Within the listing below, the lines to output run from the one containing "Given: Click the horizontal" through the one containing "Given: Click the signature"; copy them exactly and nothing else.
:: DATA SHOWN
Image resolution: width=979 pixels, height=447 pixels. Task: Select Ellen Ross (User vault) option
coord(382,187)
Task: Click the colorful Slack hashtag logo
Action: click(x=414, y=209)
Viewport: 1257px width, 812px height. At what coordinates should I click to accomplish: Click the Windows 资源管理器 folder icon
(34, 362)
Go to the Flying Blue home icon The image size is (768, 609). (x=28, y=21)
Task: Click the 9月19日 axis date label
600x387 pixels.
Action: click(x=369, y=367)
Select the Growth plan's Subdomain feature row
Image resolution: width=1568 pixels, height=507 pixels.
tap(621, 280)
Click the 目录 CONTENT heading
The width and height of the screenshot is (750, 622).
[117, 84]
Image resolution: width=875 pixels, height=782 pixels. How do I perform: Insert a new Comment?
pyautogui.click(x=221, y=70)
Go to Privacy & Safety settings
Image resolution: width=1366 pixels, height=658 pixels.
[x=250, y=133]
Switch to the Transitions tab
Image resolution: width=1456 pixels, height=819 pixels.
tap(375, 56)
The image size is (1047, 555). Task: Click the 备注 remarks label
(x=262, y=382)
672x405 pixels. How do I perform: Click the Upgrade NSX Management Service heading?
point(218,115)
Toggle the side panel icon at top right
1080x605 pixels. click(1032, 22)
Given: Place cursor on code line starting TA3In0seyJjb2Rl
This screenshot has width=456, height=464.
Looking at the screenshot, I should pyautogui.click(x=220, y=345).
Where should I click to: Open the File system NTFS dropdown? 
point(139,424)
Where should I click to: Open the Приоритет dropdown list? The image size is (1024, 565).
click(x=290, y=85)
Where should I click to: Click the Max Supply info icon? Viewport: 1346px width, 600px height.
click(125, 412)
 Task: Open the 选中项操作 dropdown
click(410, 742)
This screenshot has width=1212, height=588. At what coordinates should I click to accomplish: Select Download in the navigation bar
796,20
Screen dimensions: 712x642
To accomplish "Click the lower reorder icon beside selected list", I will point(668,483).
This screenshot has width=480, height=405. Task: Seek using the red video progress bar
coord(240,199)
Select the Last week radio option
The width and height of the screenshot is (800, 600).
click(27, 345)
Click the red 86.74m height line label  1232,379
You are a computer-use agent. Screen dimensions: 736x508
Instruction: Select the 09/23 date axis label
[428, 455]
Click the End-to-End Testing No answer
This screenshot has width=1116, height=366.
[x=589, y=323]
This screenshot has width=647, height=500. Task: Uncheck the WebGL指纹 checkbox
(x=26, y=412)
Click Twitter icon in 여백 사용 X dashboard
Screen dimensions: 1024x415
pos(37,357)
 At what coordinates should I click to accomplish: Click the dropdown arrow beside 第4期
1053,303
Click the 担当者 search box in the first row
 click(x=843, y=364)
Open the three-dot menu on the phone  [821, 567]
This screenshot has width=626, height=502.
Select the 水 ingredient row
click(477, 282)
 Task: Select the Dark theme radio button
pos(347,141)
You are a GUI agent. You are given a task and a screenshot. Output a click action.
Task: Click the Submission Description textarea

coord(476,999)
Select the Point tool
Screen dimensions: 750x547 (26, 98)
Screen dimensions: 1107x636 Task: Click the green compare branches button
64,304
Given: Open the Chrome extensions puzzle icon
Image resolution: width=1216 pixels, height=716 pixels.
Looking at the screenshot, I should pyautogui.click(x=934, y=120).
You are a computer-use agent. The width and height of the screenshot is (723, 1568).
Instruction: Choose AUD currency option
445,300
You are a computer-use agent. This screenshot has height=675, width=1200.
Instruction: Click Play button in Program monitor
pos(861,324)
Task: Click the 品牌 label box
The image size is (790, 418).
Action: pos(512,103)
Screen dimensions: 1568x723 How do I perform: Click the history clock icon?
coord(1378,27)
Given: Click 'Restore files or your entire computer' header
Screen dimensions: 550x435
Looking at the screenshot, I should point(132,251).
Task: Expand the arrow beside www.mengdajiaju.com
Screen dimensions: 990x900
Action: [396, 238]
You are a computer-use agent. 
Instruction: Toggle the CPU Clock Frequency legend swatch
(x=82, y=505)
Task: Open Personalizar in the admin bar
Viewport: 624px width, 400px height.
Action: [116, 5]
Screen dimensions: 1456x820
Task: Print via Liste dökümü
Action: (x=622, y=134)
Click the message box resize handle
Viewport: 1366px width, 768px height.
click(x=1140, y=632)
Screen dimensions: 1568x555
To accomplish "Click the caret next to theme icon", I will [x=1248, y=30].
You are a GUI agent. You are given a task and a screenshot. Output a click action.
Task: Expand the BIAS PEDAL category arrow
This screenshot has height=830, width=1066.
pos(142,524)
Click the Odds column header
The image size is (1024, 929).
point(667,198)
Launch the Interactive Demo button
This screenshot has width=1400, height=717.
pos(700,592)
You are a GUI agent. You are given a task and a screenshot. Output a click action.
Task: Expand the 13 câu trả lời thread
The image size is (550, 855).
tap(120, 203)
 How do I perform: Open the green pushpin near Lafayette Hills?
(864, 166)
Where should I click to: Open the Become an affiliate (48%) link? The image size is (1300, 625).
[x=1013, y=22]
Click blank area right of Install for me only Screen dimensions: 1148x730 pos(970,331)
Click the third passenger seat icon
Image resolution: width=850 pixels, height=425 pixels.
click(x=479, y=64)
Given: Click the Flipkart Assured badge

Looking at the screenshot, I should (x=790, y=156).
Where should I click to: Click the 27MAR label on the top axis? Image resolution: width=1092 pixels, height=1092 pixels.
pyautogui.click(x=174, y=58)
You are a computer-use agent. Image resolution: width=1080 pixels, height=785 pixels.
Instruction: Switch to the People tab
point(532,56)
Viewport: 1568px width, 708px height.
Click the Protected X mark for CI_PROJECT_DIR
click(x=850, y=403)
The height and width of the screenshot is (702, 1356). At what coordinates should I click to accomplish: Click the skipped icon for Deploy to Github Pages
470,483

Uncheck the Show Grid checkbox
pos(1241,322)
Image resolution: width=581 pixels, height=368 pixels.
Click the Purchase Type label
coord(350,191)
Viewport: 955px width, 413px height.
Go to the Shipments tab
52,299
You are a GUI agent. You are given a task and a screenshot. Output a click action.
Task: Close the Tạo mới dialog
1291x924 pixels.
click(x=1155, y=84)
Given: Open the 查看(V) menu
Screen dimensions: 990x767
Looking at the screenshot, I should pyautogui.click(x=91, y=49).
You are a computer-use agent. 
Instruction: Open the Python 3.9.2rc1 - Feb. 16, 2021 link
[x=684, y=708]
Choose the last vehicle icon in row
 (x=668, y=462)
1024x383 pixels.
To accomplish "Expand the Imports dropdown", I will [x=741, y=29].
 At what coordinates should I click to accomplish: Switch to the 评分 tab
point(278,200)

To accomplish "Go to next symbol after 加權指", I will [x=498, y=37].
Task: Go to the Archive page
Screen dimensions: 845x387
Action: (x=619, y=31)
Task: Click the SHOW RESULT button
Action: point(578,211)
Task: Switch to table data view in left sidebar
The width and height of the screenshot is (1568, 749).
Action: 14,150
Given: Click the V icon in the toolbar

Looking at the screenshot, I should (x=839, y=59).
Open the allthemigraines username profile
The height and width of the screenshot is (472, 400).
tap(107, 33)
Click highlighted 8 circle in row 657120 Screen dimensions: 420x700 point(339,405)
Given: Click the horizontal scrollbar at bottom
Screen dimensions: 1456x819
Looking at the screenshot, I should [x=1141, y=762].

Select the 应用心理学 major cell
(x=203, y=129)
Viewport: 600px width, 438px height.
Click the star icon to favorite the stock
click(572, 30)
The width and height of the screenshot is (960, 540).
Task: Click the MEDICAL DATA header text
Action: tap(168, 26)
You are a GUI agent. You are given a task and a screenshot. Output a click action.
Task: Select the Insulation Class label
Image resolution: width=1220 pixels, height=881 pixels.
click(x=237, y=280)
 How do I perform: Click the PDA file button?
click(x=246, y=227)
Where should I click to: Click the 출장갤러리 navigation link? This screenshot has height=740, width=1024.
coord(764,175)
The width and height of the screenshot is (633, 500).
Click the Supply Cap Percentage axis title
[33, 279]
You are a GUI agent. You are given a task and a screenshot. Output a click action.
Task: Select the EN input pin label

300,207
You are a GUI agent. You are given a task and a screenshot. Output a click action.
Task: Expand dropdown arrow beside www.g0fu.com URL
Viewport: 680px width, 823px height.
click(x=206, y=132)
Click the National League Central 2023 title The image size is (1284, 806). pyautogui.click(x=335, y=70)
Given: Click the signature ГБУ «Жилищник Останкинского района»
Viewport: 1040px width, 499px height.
::::
### EXERCISE SOLUTION
Given: Click the horizontal scrollbar at bottom
Screen dimensions: 1456x819
Looking at the screenshot, I should [x=1141, y=762].

Select the 应用心理学 major cell
(x=203, y=129)
Viewport: 600px width, 438px height.
Click the star icon to favorite the stock
click(572, 30)
The width and height of the screenshot is (960, 540).
Task: Click the MEDICAL DATA header text
Action: tap(168, 26)
You are a GUI agent. You are given a task and a screenshot. Output a click action.
Task: Select the Insulation Class label
Image resolution: width=1220 pixels, height=881 pixels.
click(x=237, y=280)
 How do I perform: Click the PDA file button?
click(x=246, y=227)
Where should I click to: Click the 출장갤러리 navigation link? This screenshot has height=740, width=1024.
coord(764,175)
The width and height of the screenshot is (633, 500).
Click the Supply Cap Percentage axis title
[33, 279]
You are a GUI agent. You are given a task and a screenshot. Output a click action.
Task: Select the EN input pin label

300,207
You are a GUI agent. You are given a task and a screenshot. Output a click action.
Task: Expand dropdown arrow beside www.g0fu.com URL
Viewport: 680px width, 823px height.
click(x=206, y=132)
Click the National League Central 2023 title The image size is (1284, 806). pyautogui.click(x=335, y=70)
Given: Click the signature ГБУ «Жилищник Останкинского района»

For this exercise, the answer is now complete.